Легко представить потому следующее течение событий: ещё не отойдя от приятных хлопот, связанных с прибавлением семейства, Андрей Антонович получает известие о наличии вакансии в петербургском Государственном контроле. С момента возникновения в 1811 году этой суровой казённой организации нехватка грамотных и инициативных сотрудников там ощущалась всегда. А репутация политически неблагонадёжного в данном случае не только не мешала соискателю места ревизора, но даже оказывалась дополнительным аргументом в его пользу: считалось, что «политические» более самостоятельны, активны, меньше воруют и, как правило, не склонны вступать в сговор с коррумпированными чиновниками[85].

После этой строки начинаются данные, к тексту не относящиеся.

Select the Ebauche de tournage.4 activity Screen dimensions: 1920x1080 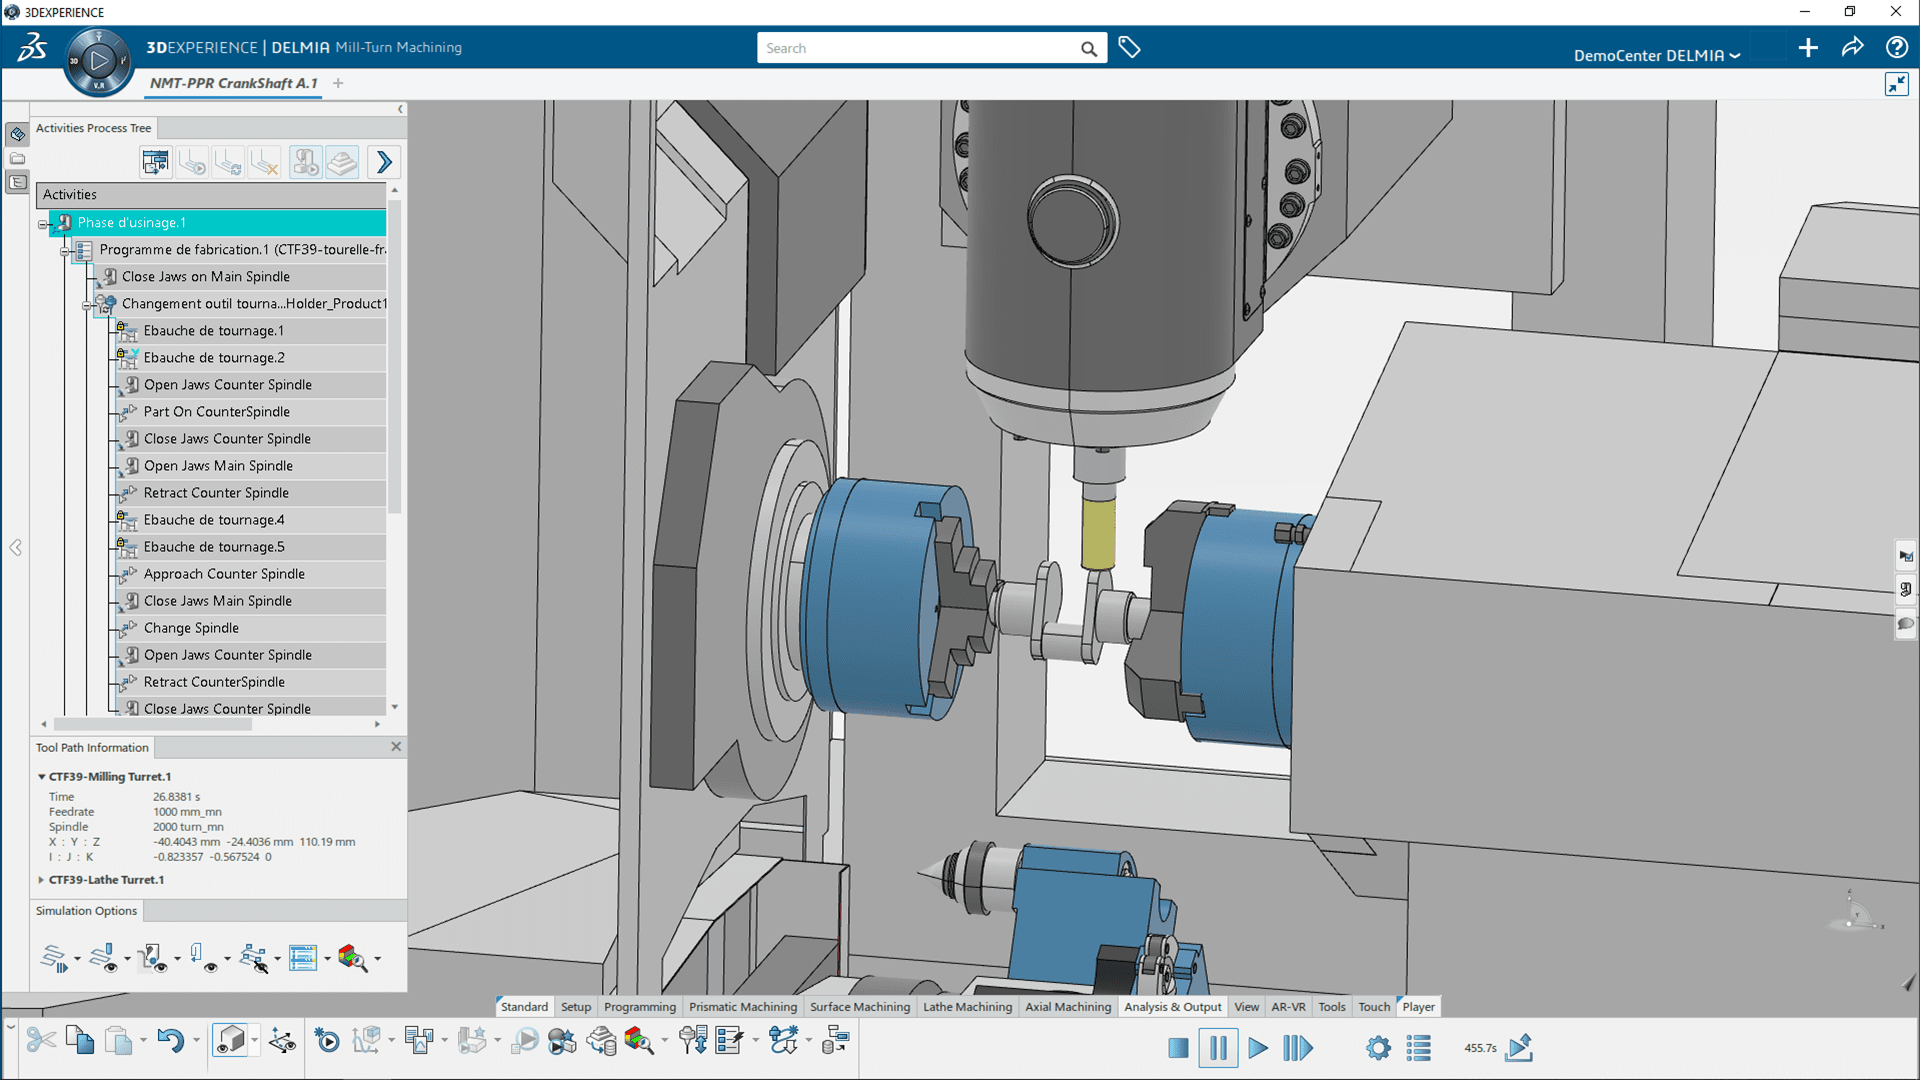[214, 520]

Особым подразделением Государственного контроля всегда был (под разными названиями) Контрольный департамент морских отчётов, ибо масштабы воровства на российском флоте были сопоставимы только со степенью его доблести. Кронштадтские интенданты, наткнувшись в очередной судовой дефектной ведомости на известие о том, что «в Индийском океане из салона адмирала штормовой волной смыло персидский ковёр», хладнокровно приписывали: «Пианино тоже», – и ведомость полюбовно утверждалась. Впрочем, это были цветочки: известна история, когда черноморская «морская мафия», чтобы сорвать ревизию в Севастополе… объявила город зачумлённым и закрыла его на карантин. Любителей наводить здесь порядок было немного, правдолюбцы запросто могли расстаться и с эполетами, и с головой (бывали случаи). Тем внимательней столичное начальство морских контролёров следило за смельчаками-энтузиастами, возвышавшими голос в защиту государственных интересов. Скандальные выступления Андрея Антоновича по деятельности РОПиТ-а, равно как и его многочисленные статьи, бичующие ничтожество отечественного судоходства, наверняка привлекали пристальное внимание не только на Фонтанке, 16, где располагалось здание III отделения Собственной ЕИВ канцелярии, но и у Фонарного моста на Мойке, 76, в помещениях Государственного контроля. Тут не торопились, дождались, когда в жизни горячего черноморца утрясутся все политические и личные неурядицы, и летом 1889 года, письмом или встречей (благо Одесса была постоянным местом командировок для ревизий на флоте) дали знать: приезжай, пора! И Андрей Антонович очутился в Петербурге, где, стосковавшись по службе, сразу окунулся в водоворот знакомых ему морских страстей: как уже говорилось, он с юности имел привычку сразу брать быка за рога. Ну а оставшаяся в Одессе Инна Эразмовна, натурально, ждала возвращения мужа, чтобы крещение дочери состоялось как полноценный семейный праздник.